Despite the losses, the people affected keep showing up for each other. Patients at Chogoria have taken to checking in on their neighbors themselves, running peer support groups as unpaid volunteers now that outside funding is gone. One longtime patient, Joseph Naivasha, who survives on a small plot of land and now earns income breaking rocks into gravel, described his outlook simply: "I'm praying to God to grant me a long life," he told Christianity Today.


Why this aid matters beyond Kenya and Zambia


Supporters of programs like PEPFAR have long argued that the reasoning for U.S. investment in global health isn't purely charitable — it's also practical. Diseases that spread unchecked in one part of the world don't stay contained there; stopping outbreaks and reducing HIV transmission abroad lowers the odds that new health threats reach American shores. Global health funding has also historically relied on contracts with American pharmaceutical companies and logistics providers, translating into U.S. jobs alongside the humanitarian impact overseas. And foreign assistance has long been viewed by policymakers across party lines as a tool of diplomacy — the kind of goodwill that builds stable, cooperative relationships and, over time, new trading partners for the U.S. economy.

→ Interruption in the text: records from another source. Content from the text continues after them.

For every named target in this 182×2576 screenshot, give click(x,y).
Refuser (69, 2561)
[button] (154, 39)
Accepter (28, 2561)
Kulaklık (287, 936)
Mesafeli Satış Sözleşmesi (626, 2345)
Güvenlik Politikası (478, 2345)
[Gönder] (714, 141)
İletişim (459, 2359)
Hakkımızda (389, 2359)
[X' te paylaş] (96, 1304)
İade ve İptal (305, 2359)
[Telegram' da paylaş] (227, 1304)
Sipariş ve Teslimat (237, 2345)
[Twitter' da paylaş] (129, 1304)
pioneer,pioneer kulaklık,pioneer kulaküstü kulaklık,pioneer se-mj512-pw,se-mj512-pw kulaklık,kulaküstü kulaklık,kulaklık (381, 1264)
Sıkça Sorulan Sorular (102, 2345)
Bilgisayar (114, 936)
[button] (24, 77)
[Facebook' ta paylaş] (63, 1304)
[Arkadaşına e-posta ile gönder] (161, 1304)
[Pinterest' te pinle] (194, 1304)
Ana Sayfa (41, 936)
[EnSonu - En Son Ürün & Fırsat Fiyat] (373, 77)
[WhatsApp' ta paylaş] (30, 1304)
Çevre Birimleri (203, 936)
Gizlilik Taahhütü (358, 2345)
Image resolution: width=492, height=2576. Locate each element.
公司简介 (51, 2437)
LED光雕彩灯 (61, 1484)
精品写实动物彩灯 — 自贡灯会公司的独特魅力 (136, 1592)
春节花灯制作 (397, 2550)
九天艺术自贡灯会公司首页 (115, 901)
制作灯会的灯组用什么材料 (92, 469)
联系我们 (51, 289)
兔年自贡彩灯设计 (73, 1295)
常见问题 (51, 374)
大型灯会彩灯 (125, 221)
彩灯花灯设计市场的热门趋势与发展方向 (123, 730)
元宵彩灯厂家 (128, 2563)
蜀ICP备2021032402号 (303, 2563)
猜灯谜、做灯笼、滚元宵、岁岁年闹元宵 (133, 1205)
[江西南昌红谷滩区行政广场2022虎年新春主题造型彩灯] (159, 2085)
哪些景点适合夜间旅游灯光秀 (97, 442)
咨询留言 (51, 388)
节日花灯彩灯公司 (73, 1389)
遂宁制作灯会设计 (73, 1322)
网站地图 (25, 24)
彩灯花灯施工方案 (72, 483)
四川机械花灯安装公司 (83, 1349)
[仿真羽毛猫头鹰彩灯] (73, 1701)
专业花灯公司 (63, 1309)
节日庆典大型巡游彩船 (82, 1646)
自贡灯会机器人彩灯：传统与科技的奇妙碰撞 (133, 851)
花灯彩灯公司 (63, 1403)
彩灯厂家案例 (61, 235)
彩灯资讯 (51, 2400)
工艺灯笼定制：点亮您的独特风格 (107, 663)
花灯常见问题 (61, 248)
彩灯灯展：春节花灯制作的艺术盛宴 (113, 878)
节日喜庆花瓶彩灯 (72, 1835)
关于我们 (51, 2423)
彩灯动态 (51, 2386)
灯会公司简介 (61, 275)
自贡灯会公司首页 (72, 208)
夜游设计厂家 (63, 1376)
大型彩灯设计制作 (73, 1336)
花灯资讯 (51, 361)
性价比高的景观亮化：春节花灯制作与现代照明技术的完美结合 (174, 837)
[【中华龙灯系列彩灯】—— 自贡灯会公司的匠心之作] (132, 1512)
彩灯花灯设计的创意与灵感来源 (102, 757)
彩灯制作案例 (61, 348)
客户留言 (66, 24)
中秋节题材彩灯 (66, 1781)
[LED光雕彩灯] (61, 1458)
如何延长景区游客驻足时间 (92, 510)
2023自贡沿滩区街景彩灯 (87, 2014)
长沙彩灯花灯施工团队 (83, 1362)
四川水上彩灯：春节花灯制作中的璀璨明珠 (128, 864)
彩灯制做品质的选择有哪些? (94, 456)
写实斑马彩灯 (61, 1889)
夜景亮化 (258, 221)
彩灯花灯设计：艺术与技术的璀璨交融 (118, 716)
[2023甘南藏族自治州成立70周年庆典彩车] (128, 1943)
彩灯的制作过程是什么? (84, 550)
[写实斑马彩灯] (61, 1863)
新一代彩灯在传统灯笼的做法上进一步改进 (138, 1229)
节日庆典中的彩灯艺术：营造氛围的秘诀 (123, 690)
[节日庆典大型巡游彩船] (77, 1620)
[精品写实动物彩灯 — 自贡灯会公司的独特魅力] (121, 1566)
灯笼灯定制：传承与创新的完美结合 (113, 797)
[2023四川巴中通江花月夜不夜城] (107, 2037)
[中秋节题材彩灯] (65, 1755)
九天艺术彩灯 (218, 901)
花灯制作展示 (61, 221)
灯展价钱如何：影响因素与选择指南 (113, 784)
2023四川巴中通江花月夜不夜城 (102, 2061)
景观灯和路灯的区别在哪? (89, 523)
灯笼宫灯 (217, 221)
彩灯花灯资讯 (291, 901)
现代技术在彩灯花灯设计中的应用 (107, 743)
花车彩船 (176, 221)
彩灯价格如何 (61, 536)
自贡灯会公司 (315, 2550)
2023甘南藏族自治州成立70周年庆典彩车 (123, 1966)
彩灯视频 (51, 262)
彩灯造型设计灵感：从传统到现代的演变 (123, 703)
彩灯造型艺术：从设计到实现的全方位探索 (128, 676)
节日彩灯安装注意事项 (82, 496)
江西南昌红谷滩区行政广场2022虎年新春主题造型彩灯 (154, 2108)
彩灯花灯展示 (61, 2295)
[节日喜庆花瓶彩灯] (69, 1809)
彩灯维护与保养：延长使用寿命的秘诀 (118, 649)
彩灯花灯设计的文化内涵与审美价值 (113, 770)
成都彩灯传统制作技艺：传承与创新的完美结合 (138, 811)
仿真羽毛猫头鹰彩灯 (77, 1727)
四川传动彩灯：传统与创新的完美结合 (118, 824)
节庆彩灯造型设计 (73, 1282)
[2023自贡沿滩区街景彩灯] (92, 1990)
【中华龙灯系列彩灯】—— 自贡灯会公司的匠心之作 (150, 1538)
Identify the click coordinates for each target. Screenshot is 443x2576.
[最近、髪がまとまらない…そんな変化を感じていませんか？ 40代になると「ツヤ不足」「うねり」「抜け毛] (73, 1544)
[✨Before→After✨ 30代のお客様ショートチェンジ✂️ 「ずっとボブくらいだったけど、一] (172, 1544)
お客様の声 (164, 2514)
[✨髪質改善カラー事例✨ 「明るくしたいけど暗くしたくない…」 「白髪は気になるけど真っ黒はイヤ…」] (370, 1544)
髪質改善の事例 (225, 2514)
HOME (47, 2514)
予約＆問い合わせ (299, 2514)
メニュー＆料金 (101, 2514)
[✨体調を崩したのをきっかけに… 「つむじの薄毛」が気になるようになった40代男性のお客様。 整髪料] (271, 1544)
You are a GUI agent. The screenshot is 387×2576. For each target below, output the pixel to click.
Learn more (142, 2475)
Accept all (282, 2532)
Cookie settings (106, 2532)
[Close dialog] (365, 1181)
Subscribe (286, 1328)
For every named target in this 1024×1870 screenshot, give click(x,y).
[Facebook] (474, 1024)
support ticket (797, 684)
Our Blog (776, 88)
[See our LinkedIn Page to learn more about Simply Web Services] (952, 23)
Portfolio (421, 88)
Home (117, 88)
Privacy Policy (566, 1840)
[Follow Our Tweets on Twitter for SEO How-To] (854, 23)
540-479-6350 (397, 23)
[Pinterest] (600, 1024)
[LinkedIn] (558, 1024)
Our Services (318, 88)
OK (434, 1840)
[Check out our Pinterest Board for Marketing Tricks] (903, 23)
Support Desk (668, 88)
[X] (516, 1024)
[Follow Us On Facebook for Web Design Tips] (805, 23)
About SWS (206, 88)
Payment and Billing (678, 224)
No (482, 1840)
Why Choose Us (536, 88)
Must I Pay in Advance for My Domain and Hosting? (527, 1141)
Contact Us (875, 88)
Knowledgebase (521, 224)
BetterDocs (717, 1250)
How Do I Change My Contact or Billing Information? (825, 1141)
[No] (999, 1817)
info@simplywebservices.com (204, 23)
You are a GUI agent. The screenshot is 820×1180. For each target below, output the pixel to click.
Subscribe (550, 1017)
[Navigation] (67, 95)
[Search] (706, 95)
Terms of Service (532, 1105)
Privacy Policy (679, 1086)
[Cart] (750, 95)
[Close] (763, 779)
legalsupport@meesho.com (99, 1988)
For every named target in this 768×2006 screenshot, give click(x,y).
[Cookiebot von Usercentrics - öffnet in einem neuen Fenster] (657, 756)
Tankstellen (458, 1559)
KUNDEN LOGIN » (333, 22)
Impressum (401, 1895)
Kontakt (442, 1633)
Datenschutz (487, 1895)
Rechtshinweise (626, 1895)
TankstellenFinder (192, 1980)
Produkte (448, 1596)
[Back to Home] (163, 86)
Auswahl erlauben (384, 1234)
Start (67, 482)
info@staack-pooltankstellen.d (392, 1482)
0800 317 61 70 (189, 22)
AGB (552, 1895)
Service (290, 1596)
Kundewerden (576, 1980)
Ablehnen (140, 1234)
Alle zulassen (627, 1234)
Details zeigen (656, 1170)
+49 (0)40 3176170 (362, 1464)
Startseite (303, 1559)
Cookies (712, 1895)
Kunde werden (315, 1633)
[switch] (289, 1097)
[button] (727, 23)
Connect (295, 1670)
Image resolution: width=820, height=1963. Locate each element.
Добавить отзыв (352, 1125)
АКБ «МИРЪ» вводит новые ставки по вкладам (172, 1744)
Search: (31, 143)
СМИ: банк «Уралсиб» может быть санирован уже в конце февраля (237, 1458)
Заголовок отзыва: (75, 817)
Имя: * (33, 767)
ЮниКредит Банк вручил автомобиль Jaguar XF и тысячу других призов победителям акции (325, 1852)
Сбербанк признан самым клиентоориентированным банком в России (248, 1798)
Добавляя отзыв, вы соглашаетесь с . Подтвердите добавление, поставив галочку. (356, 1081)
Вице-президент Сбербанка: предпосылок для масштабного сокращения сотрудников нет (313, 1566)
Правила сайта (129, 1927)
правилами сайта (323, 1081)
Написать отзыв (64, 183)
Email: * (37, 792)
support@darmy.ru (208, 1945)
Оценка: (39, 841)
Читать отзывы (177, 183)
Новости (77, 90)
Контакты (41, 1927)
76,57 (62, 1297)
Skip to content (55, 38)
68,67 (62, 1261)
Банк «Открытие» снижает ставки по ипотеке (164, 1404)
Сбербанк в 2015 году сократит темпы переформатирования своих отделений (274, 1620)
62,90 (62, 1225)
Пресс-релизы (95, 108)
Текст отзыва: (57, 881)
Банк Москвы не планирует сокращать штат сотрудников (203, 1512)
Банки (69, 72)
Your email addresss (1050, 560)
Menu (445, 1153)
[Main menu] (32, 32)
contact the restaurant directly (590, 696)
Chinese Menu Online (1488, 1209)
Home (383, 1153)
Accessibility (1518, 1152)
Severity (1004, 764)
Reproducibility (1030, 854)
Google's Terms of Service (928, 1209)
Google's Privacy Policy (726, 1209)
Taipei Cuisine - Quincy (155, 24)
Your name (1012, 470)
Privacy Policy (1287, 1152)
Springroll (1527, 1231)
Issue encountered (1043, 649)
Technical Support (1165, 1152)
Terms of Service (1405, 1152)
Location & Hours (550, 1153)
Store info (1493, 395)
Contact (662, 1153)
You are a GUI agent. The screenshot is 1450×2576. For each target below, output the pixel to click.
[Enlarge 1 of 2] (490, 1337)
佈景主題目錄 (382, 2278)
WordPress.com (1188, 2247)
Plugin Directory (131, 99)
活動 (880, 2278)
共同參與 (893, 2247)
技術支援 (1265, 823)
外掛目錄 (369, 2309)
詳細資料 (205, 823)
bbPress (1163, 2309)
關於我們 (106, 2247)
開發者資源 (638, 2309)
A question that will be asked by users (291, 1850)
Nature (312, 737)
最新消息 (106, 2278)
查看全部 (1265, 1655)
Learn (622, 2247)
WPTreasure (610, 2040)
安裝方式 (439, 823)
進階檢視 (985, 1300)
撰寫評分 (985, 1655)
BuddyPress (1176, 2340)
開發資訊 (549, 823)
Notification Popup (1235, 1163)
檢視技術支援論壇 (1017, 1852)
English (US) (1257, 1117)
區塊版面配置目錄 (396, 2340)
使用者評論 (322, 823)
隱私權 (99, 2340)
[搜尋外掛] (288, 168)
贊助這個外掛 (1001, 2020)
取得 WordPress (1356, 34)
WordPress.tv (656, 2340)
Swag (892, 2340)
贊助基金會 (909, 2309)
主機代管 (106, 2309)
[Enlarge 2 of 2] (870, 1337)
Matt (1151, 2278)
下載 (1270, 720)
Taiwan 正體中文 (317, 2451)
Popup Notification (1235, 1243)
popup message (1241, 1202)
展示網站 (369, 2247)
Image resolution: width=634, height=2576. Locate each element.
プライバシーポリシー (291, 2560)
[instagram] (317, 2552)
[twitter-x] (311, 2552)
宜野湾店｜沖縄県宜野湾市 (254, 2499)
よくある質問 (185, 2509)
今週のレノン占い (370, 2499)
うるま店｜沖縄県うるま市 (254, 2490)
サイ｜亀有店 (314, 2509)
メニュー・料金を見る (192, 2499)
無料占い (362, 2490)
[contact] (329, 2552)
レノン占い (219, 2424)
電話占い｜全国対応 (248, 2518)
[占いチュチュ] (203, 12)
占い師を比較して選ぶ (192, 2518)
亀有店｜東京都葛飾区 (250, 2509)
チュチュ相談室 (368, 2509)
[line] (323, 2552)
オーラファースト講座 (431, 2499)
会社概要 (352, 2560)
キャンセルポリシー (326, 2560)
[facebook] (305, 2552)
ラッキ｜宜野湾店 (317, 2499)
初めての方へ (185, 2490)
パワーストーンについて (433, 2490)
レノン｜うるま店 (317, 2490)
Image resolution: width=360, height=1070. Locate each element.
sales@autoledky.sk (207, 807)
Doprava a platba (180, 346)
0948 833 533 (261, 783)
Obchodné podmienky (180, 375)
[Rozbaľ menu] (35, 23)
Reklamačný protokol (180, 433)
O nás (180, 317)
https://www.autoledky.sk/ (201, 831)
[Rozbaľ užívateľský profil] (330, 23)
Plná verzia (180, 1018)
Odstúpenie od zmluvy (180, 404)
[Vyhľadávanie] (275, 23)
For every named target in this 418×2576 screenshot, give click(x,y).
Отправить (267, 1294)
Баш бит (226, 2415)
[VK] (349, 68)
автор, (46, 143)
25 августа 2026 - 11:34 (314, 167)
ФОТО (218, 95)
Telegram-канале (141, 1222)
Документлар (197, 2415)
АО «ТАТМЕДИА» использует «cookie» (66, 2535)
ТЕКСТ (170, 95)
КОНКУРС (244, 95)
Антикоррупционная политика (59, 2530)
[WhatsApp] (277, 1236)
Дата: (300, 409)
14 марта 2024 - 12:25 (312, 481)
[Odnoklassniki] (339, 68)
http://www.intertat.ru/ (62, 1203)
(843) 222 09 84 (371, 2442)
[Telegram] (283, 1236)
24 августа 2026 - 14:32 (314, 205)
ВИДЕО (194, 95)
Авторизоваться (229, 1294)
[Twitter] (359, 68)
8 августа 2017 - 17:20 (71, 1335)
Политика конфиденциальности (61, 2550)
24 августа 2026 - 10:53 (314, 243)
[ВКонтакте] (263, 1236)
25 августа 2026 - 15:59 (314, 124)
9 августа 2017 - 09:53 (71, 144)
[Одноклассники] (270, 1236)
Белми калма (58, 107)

For faith communities in particular, the debate over foreign aid funding is often framed less as foreign policy and more as a test of moral obligation: whether wealthier nations will use their resources to protect the most vulnerable, or look away. For a woman like Florence Mwendwa, or a grandmother like Rosemary Mukwanjiru raising her grandchildren alone in rural Kenya, that obligation isn't philosophical. It's the nurse who shows up, or doesn't.